Você demonstrou ter também um lado empreendedor ao criar seu próprio selo, o Estrela do Mar. Qual a importância disso para o seu trabalho?

Foi muito importante, porque se eu não fizer aquilo que eu estou pensando eu não vou ficar tão satisfeita com o  meu trabalho. Nem sempre o que a gente está pensando é o que a gravadora quer. E quando nós pensamos em criar  o Estrela do Mar, eu estava sem gravadora. E eu comecei a ver um movimento muito forte de artistas fazendo algo próprio. Então  eu conheci o Tim Maia, que me explicou um pouco desse processo. Anos depois a Maria Bethânia abriu o selo Quitanda. E esse foi para mim o sinal mais forte de que eu deveria seguir o mesmo caminho. E foi uma virada, porque foi nesse momento que eu gravei o  Maga Afropop Brasileiro e depois  o Tete a Tete Margareth. Ainda fizemos três DVDs com o meu selo. E isso continua. Eu tenho essa independência para fazer os meus projetos.

Você também é precursora do Movimento Afropop Brasileiro.

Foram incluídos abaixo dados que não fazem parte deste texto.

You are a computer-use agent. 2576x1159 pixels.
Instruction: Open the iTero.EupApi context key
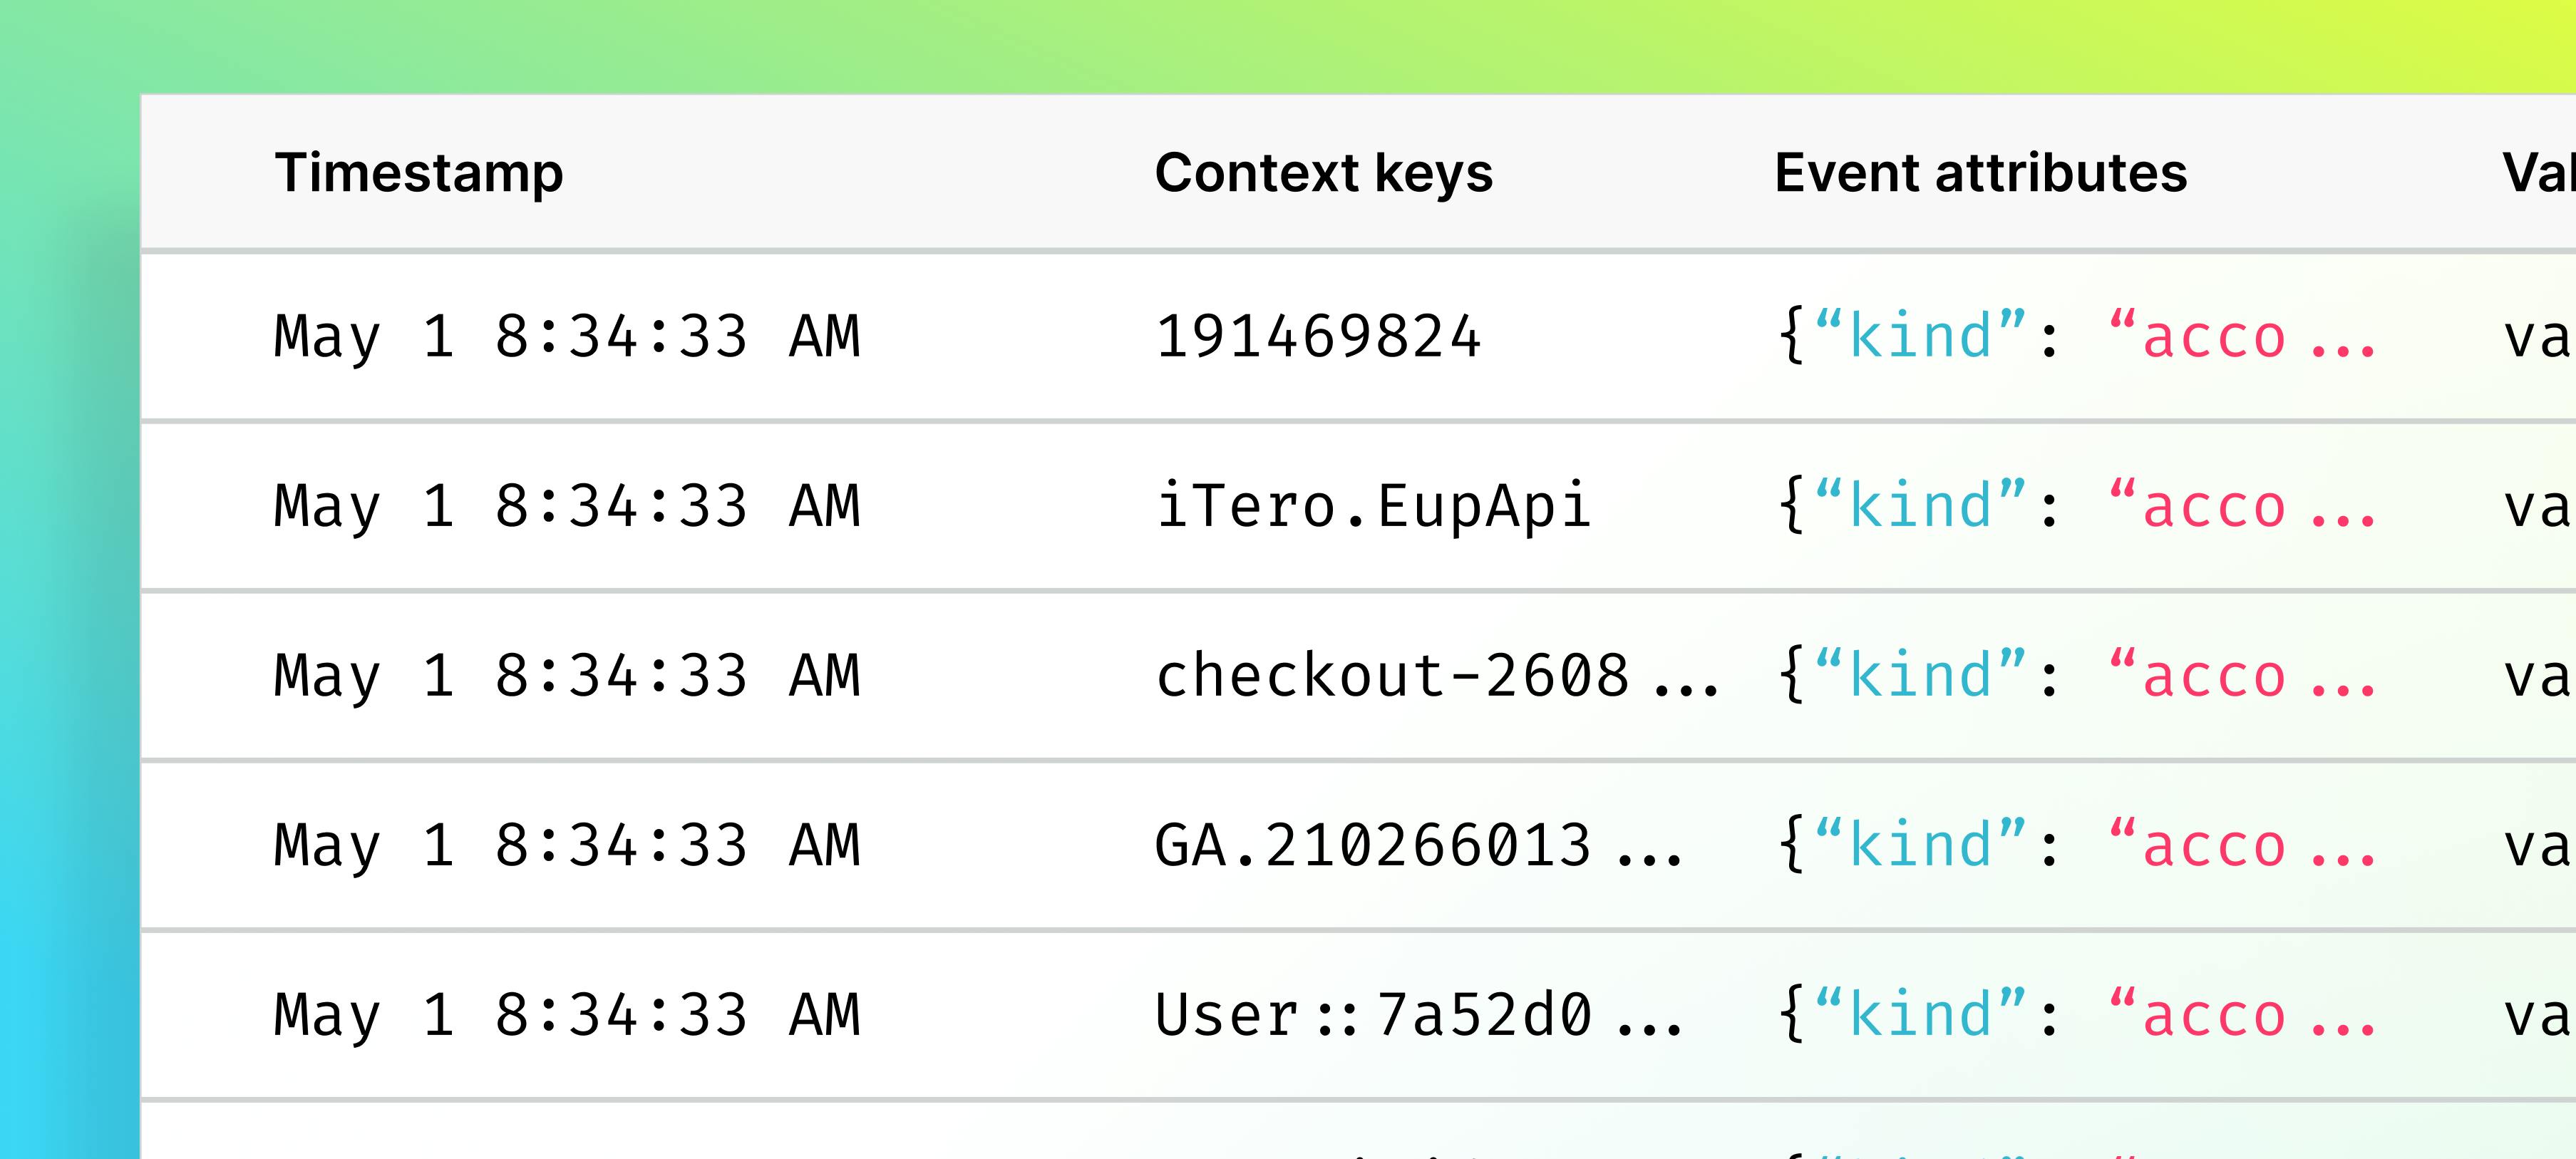click(x=1372, y=506)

Como começou essa ideia?

Em 1992, quando eu saí do Brasil para cantar com o David Byrne, existia o african pop. Eram todas as músicas que vinham de vários países que já misturavam com o conceito afro. Naquele período eu entrei nessa seara também. E a crítica internacional falava: 'Margareth Menezes chegou com o brazilian african pop'. Quando eu voltei,  traduzi isso para afropop brasileiro. E eu me identifico com isso. No caso do meu trabalho,  entendi que isso significa  ter a sua memória, que é esse ambiente afro-brasileiro, na Bahia em especial, junto com o pop, o contemporâneo.  

Além da música, você tem a atenção voltada também para o lado social. Inclusive, criou a ONG Fábrica Cultural. O que te levou a essa iniciativa?

A arte aflorou em mim quando eu passei por um projeto social dentro da escola. Então eu vi a Fábrica Cultural como uma maneira de retornar àquilo que significou tanto para mim.  E é legal  oferecer oportunidades para os jovens e crianças. Aí nós começamos 12 anos atrás, no Bogary [Ribeira], oferecendo cursos para crianças. Depois começamos a fazer projetos para jovens. E agora estamos num processo para conquistar a nossa própria sede, onde queremos instalar o Mercado Iaô, que é um projeto que criamos de ocupação criativa. Temos a esperança de construir em um único espaço um cineteatro e um centro cultural pra aportar e qualificar as produções da Cidade Baixa, na região de Itapagipe. 

Antes de conquistar fama e sucesso, o fato de estar na posição de uma mulher negra, numa sociedade preconceituosa, foi mais desafiador pra você?

Com certeza. A dificuldade que o país passa nessa questão da  discriminação racial faz o nosso povo perder muito com isso, porque não é isso que qualifica o ser humano.  Em vários momentos  eu me sinto muito mais reconhecida pelo meu trabalho  fora da Bahia do que na minha própria terra. Não pelo povo, mas há alguns momentos que  percebo um movimento de discriminação em relação à minha figura. E eu vejo que isso não é um problema que a gente resolve de uma hora pra outra. É uma questão de visão, de amadurecimento social, de conceito de convivência.

Como se sente ao olhar para trás e ver tudo o que você construiu  e conquistou?

Tô me sentindo viva pra caramba. Acho que já tenho alguma historinha pra contar [risos]. É importante isso para o artista. Já cometi erros e acertos importantes para mim. Eu venho buscando cada vez mais ter uma visão mais madura da vida e sempre melhorar e aprender mais. Porque a gente só vem descobrir mesmo o que é esse exercício de cantar com o tempo. Por mais que você tenha algum talento, ele tem um momento de amadurecer. Então estou cada vez mais consciente em relação a isso. E espero continuar fazendo o meu melhor daqui pra frente e aprimorar ainda mais o meu trabalho.